EBuzz – Emiten manufaktur furnitur PT Chitose International Tbk. (CINT) membidik angka penjualan mencapai Rp560 miliar, sebuah target yang mencerminkan kenaikan sekitar 8% jika dibandingkan dengan realisasi penjualan pada tahun sebelumnya.
Sejalan dengan ambisi kenaikan pendapatan tersebut, perseroan juga memproyeksikan perolehan laba bersih sebesar Rp35 miliar. Target laba tersebut diperkirakan akan tumbuh sekitar 5% secara tahunan, menunjukkan efisiensi dan profitabilitas yang tetap terjaga di tengah ekspansi.
Direktur CINT, Susanto, mengungkapkan bahwa perseroan telah menyiapkan empat strategi utama sebagai mesin penggerak untuk mencapai target tersebut. Salah satu fokus utamanya adalah melakukan penetrasi mendalam ke sektor layanan kesehatan.

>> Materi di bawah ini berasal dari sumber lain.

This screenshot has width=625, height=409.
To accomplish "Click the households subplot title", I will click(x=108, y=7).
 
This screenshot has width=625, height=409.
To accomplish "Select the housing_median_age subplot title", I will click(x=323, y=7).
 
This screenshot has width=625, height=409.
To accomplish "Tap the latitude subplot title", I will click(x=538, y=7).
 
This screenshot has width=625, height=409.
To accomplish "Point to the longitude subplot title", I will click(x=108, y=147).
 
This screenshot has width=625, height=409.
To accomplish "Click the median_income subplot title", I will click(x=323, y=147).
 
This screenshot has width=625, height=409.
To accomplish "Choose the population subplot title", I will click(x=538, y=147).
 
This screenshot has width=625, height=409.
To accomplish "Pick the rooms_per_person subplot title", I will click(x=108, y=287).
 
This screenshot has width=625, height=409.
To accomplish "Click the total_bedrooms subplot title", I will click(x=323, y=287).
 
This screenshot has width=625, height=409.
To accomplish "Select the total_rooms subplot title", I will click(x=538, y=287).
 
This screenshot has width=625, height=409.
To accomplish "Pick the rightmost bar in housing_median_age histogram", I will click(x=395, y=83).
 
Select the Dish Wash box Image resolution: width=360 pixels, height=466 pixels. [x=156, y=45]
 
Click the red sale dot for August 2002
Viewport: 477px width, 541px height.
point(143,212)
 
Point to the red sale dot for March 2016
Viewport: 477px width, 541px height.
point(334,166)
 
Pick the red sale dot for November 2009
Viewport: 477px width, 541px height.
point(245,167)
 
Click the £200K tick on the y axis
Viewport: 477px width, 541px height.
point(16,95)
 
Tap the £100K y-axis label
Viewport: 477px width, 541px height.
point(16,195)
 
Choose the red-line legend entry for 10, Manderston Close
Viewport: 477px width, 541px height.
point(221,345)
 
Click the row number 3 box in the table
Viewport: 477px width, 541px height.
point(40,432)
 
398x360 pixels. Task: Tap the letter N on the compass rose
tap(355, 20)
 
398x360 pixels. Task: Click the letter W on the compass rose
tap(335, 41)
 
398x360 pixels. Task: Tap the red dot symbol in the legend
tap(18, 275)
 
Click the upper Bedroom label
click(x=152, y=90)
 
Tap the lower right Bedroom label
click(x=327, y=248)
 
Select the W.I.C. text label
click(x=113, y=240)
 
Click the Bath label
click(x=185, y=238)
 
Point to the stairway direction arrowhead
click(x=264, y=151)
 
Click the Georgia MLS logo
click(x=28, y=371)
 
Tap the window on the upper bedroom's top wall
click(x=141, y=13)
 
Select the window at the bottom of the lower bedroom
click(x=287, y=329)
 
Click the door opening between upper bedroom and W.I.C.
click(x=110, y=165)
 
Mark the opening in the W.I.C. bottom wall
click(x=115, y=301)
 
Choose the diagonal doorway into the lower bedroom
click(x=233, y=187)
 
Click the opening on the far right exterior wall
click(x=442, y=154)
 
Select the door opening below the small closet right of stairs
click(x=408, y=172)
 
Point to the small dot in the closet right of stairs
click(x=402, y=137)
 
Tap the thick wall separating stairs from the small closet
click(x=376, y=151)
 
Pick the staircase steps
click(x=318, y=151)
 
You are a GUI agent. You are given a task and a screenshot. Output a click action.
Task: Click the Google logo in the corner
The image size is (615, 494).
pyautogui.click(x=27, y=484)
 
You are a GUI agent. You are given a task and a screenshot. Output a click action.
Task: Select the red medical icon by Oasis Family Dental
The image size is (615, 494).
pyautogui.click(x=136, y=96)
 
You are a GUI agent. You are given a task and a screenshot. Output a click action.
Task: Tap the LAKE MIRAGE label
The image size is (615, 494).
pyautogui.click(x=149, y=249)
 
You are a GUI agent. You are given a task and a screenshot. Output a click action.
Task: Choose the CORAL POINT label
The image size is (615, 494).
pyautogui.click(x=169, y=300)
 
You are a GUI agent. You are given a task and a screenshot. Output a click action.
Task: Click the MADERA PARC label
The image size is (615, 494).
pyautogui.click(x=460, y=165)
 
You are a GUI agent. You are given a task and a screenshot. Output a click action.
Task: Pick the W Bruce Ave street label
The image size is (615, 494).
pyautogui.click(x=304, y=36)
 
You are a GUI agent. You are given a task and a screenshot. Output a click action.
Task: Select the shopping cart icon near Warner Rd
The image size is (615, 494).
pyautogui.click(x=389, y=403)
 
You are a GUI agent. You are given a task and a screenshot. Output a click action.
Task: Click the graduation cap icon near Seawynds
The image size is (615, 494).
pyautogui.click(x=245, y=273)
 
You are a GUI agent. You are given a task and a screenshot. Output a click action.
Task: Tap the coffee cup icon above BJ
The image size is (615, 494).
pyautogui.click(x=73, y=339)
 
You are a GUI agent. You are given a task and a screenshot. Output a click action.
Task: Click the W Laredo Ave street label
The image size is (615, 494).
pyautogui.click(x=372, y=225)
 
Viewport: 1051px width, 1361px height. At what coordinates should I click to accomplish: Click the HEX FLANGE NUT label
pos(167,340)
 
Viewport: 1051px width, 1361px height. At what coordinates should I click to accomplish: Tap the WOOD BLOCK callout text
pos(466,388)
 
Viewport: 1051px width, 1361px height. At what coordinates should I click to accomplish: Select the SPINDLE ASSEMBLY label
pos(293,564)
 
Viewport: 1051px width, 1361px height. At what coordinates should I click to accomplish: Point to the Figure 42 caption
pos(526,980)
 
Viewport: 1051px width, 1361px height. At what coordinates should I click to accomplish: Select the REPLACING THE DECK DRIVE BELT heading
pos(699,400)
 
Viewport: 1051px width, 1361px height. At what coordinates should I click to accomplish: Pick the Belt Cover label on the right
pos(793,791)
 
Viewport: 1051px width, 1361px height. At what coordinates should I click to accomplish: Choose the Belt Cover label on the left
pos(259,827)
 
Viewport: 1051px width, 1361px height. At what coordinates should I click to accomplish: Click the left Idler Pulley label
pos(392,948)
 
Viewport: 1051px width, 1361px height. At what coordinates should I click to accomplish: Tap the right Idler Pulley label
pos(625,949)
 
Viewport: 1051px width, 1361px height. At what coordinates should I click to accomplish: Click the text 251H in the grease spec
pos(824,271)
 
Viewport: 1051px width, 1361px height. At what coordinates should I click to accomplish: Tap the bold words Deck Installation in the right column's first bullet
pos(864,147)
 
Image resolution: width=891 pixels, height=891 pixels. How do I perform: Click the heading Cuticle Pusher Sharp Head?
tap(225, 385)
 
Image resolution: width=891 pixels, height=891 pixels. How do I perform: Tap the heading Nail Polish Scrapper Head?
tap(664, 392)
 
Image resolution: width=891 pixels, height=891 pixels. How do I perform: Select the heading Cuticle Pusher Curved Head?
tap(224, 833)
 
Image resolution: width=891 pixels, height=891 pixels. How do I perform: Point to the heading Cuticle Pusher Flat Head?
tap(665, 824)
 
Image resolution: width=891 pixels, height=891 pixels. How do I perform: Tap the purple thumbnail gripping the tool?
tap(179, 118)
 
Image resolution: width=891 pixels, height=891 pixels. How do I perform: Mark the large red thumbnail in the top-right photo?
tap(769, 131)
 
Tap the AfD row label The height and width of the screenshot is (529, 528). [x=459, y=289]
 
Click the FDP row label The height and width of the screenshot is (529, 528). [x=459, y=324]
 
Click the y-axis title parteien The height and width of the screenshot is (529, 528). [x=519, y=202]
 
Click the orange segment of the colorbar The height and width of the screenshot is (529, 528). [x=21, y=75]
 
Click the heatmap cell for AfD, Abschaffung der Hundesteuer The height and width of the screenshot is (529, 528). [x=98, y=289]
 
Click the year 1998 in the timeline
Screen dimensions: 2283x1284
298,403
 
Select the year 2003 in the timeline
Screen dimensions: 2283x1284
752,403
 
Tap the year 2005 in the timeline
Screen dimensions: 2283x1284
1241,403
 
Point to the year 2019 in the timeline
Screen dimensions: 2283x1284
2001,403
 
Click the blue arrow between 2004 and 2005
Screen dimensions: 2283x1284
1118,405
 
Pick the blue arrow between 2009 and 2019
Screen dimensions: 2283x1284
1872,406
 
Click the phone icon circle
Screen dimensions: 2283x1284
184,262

Dengan dukungan sertifikasi Tingkat Komponen Dalam Negeri (TKDN), perseroan yakin dapat berkompetisi dengan produk-produk impor di sektor tersebut.

“Kami juga melakukan ekspansi ke pasar domestik dan ekspor untuk produk CPRO Airmate guna memperkuat jangkauan pasar dan diversifikasi bisnis,” jelas Susanto dalam keterangan tertulisnya, Rabu (22/4/2026).
Susanto menegaskan, CINT berencana mengembangkan segmen pelanggan baru dengan menyasar institusi swasta guna menangani berbagai kebutuhan pasar yang kian dinamis. “Perseroan tetap berkomitmen memperkuat pangsa pasar di segmen pendidikan, yang selama ini menjadi kontributor loyal bagi produk-produk Chitose,” ucapnya.
Baca Juga : Chitose (CINT) Alokasikan Capex Rp5 Miliar untuk Revitalisasi Aset
Dengan kombinasi penguatan basis pelanggan lama dan ekspansi ke sektor baru seperti kesehatan dan swasta, PT Chitose Internasional Tbk optimistis dapat menjaga momentum pertumbuhan positif sepanjang tahun 2026.